Where Are Breast Implants Placed? Over or Under the Muscle

Implant placement is a significant decision in breast augmentation. The implant’s position, whether over or under the chest muscle, substantially impacts the final aesthetic outcome, recovery, and feel. Understanding the differences between these placement options is a key step for anyone considering this procedure.

Subglandular Placement

Subglandular placement, or “over the muscle,” positions the breast implant directly behind natural breast tissue and in front of the pectoral muscle. This technique is less invasive because it does not disturb the chest muscle.

A key advantage of subglandular placement is a potentially shorter, more comfortable recovery. Patients often experience less post-operative pain and swelling, leading to a quicker return to daily activities. This placement can also result in a fuller upper pole and more defined cleavage for individuals with sufficient natural breast tissue. For highly active individuals, subglandular placement is preferable as implants do not move or distort when chest muscles contract.

Subglandular placement has certain considerations. In patients with minimal natural breast tissue or thin skin, implant edges might be more visible or palpable, and rippling could be more noticeable. There is also a slightly higher risk of capsular contracture, where scar tissue around the implant hardens. Additionally, mammograms and breast examinations can be more challenging to interpret with implants in this position.

Submuscular Placement

Submuscular placement, or “under the muscle,” positions the breast implant partially or entirely beneath the pectoralis major muscle, the large muscle in the chest. This technique provides additional coverage using the patient’s own muscle tissue. A common variation is “dual plane” placement, where the upper portion of the implant is under the muscle, and the lower portion sits over the muscle behind the breast tissue. This hybrid approach combines benefits from both subglandular and submuscular techniques.

Submuscular placement provides enhanced camouflage for the implant, leading to a more natural breast shape, particularly for individuals with thinner breast tissue. Muscle coverage helps reduce the visibility of implant rippling or wrinkling. This placement has also been associated with a lower risk of capsular contracture. The dual plane technique can create a smooth, natural slope and a fuller appearance in the lower breast pole.

Despite its advantages, submuscular placement can result in more initial discomfort and a longer recovery compared to subglandular placement, as the chest muscle is manipulated. Some individuals may experience “animation deformity,” where implants move or distort when pectoral muscles contract, which is more common with this placement. While dual plane aims to mitigate some issues, it is a more complex procedure.
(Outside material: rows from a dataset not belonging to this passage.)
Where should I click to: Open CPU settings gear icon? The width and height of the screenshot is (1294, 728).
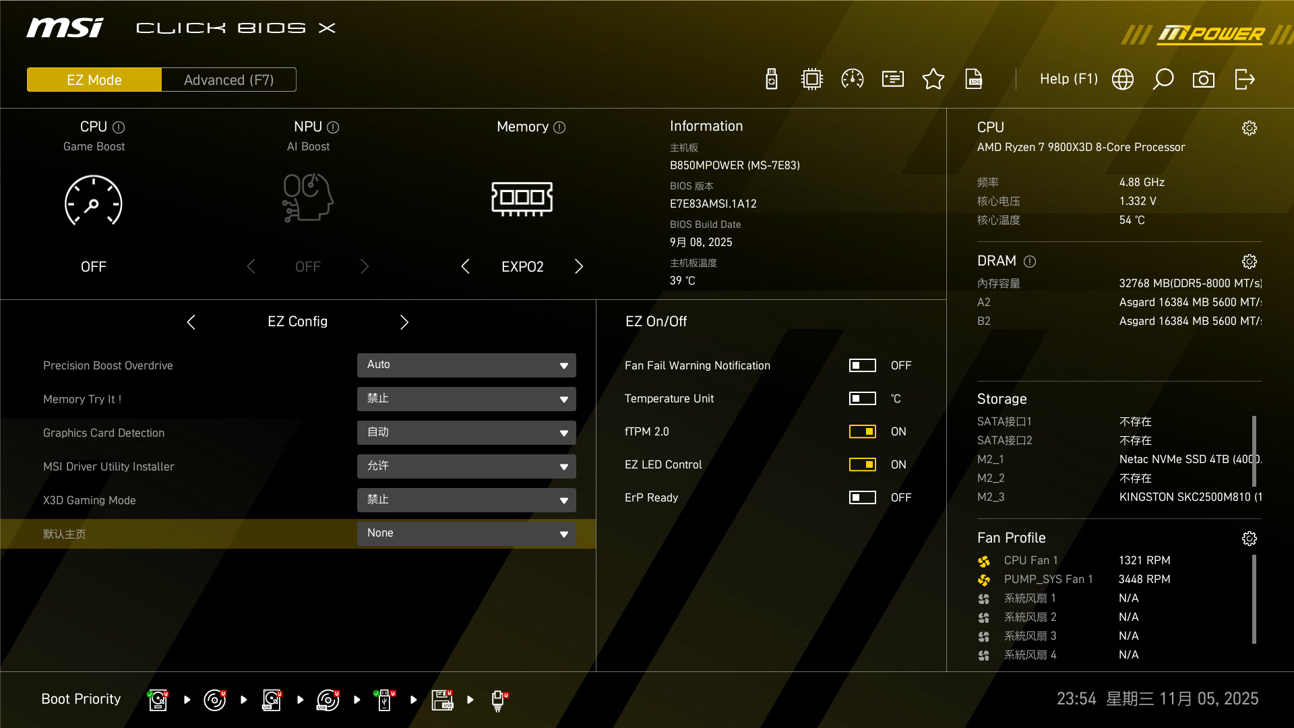1250,127
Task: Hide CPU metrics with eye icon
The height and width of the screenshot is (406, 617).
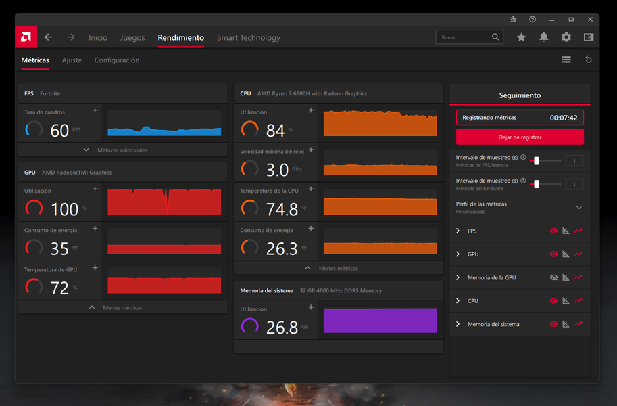Action: [x=553, y=301]
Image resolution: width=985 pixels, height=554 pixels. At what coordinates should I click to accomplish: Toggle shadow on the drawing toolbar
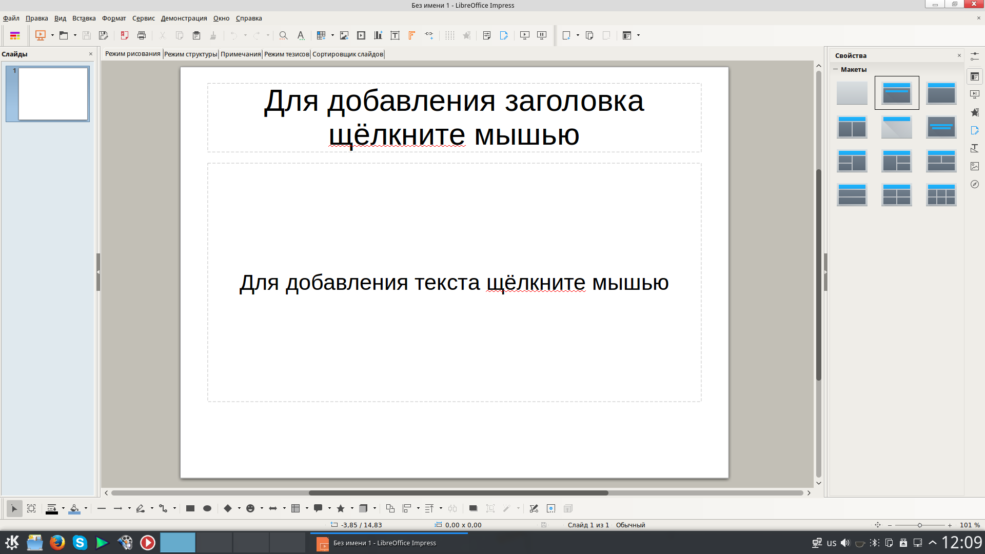[473, 508]
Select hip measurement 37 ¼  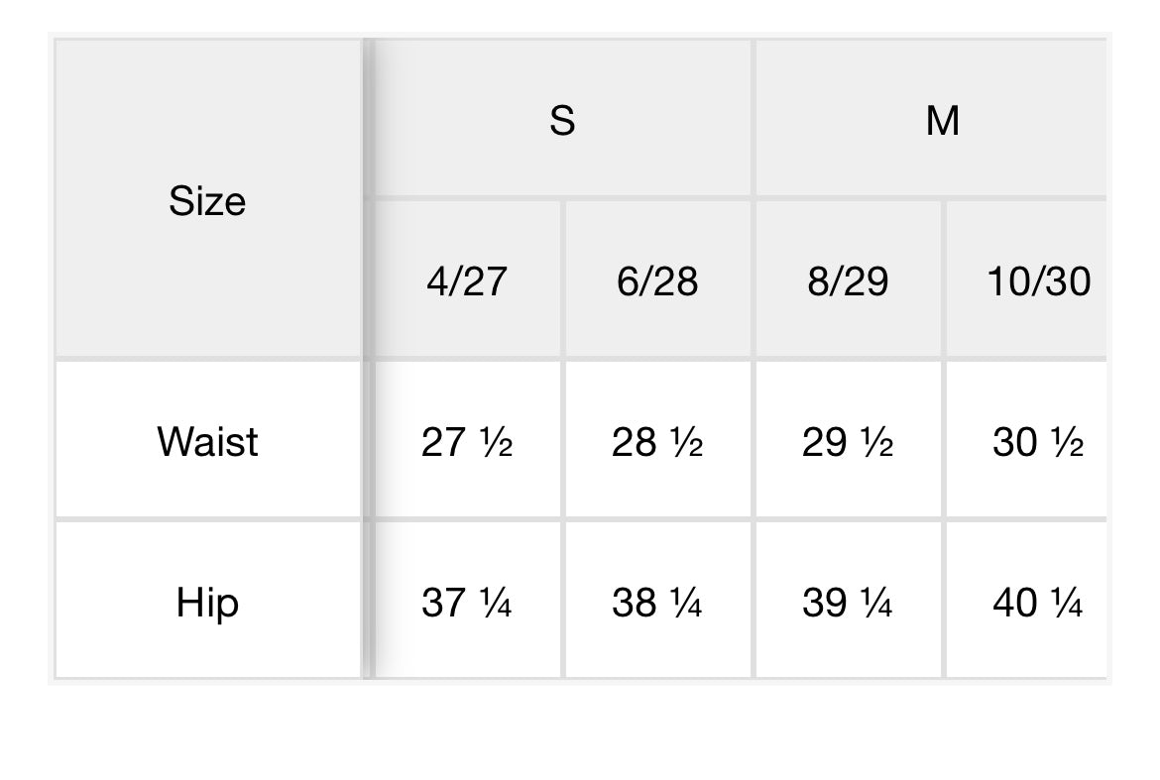point(466,603)
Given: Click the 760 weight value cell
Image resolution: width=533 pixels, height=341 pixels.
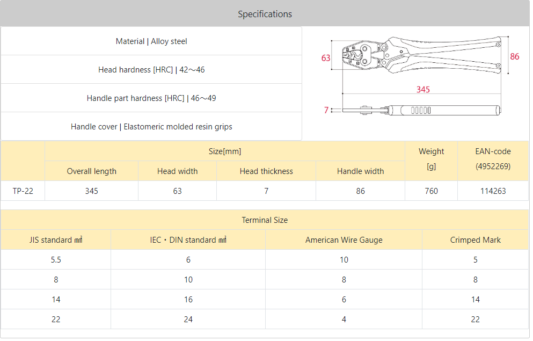Looking at the screenshot, I should 431,191.
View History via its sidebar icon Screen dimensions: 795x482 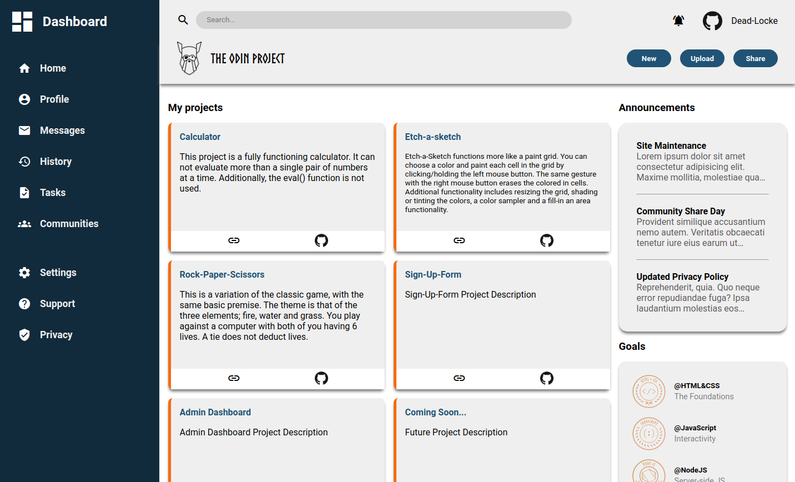tap(24, 161)

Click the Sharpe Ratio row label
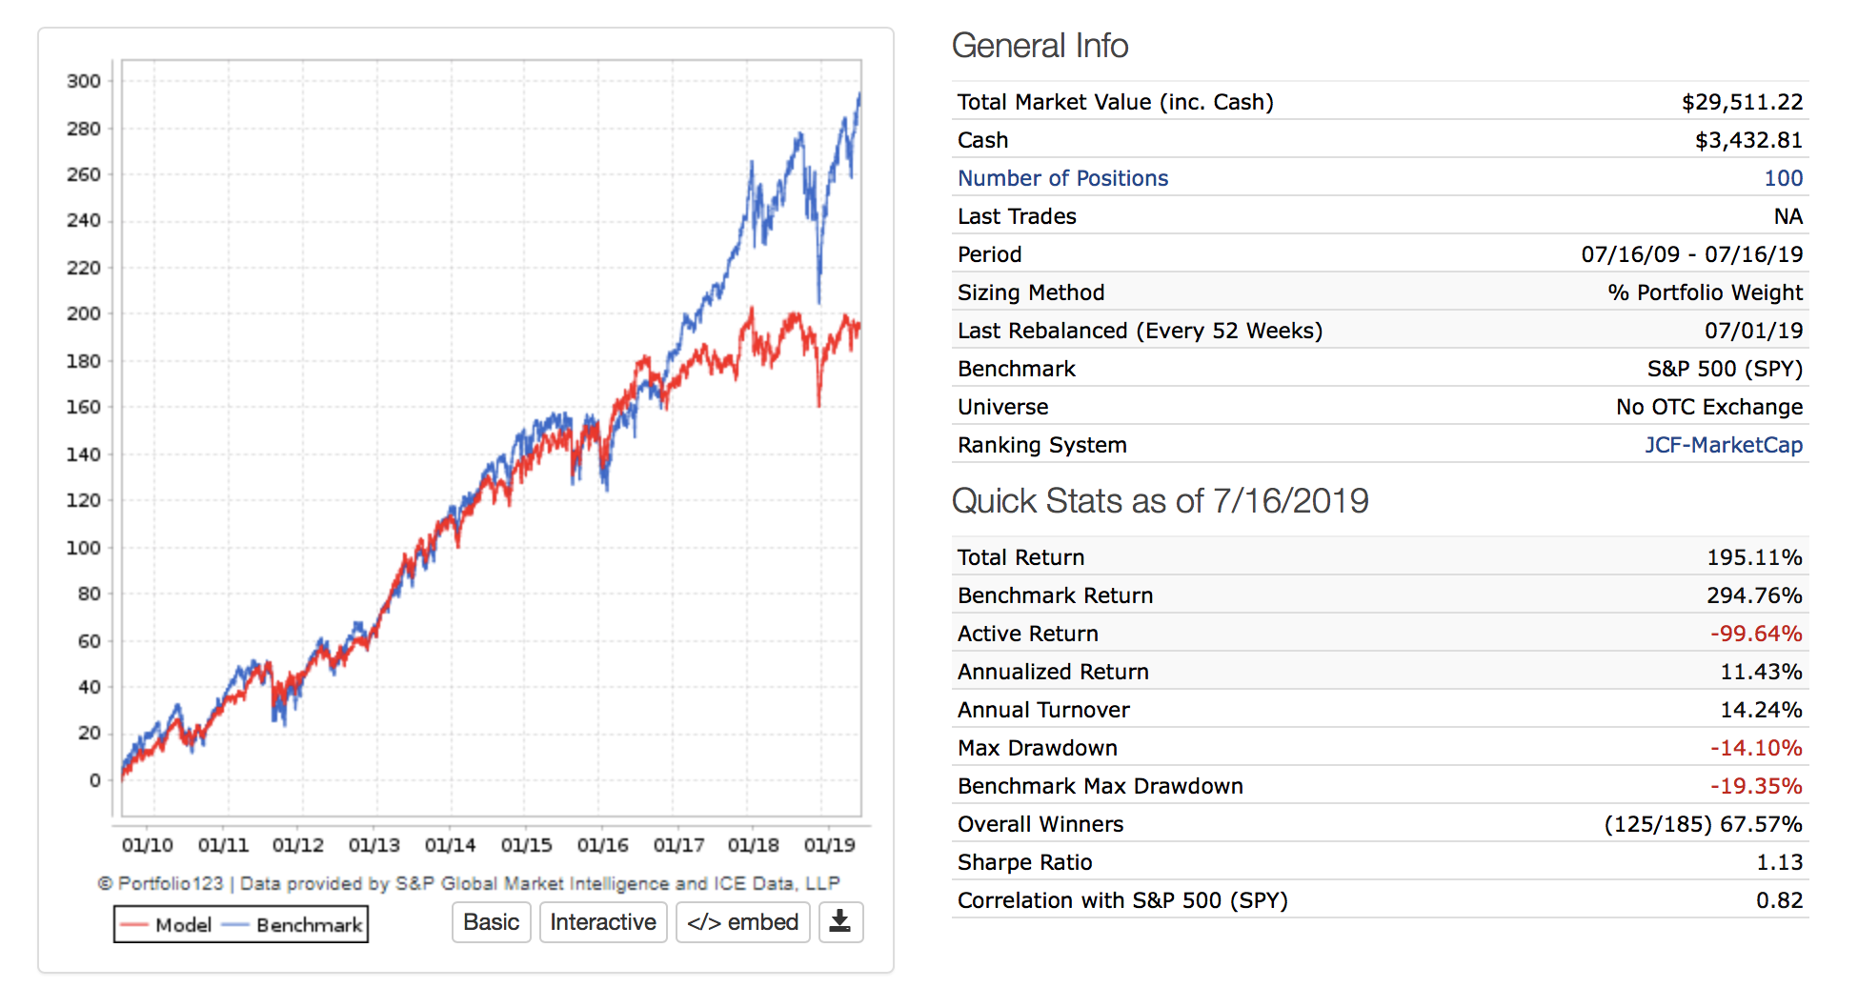point(1024,862)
Factors Guiding Placement Choice

The choice between subglandular and submuscular implant placement is a personalized decision made collaboratively with a plastic surgeon. Several factors are considered to achieve optimal, tailored results. Existing breast tissue thickness is a key consideration. Individuals with ample natural breast tissue may have sufficient coverage for subglandular placement, while those with minimal tissue often benefit from the added camouflage of submuscular placement.

The amount of natural fat present also influences the choice, as a greater fat layer can provide additional soft tissue coverage. The desired aesthetic outcome is also a factor; patients seeking a soft, natural look might lean towards submuscular placement, especially with limited natural tissue. Conversely, those prioritizing quicker recovery or who are highly active might consider subglandular.

A patient’s overall body type, including chest wall anatomy and shoulder width, helps determine how an implant will sit and project. Lifestyle considerations, such as participation in intense physical activities involving pectoral muscle contraction, are also discussed. The surgeon’s expertise and experience with different techniques guide the recommendation. Ultimately, the choice prioritizes patient safety, comfort, and the most natural-looking, long-lasting result.